● WORK ORDER 1: According to the mRNA technology article, in what year was a breakthrough found that overcame the hurdle of extreme immune responses in humans?
● WORK ORDER 2: Copy the mRNA technology article word for word from "The COVID-19 pandemic has" to "of mRNA technology?".

● TEXT UNDER STUDY:

>>

The COVID-19 pandemic has caused much devastation and disruption. But in the aftermath, are we now seeing a silver lining emerging in the form of mRNA technology?
14 September 2021
Many people view the speed and effectiveness of the vaccine production as the highlight of the past 18 months. Multiple highly effective vaccine options were produced and tested within unprecedented time scales. Among the different types of vaccines, mRNA has played a key role, with both the Pfizer-BioNTech and Moderna COVID-19 vaccines using mNRA technology.
What is mRNA technology?
mRNA vaccines were used for the first time during the COVID-19 pandemic, but the underlying technology is something that scientists have been exploring for around 30 years. The first successful trial in mice was completed in the 1990s, but subsequent articles on the possibilities of mRNA largely flew under the radar, with many believing the hurdle of preventing extreme immune responses in humans insurmountable. However, in 2005 a breakthrough to this hurdle was found, which created a snowball of interest. Moderna (a word combining ‘modified’ and ‘RNA’) and BioNTech were formed, funding increased, and the research into the use of mRNA for medical purposes accelerated.
A virus consists of a core of DNA or RNA genetic material wrapped in a shell of proteins. The virus’s DNA or RNA makes these proteins via single stranded RNA molecules known as messenger RNA (mRNA). mRNA vaccines use genetically engineered mRNA to instruct your cells to make proteins characteristic of a specific virus. This causes your body’s immune system to make the antibodies that will fight the virus if you later become infected.

<<

● RAW DATA:

>>

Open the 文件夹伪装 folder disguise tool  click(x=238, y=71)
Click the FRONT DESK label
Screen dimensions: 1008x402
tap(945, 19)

<<

● WRITTEN REPLY 1: 2005

● WRITTEN REPLY 2:
The COVID-19 pandemic has caused much devastation and disruption. But in the aftermath, are we now seeing a silver lining emerging in the form of mRNA technology?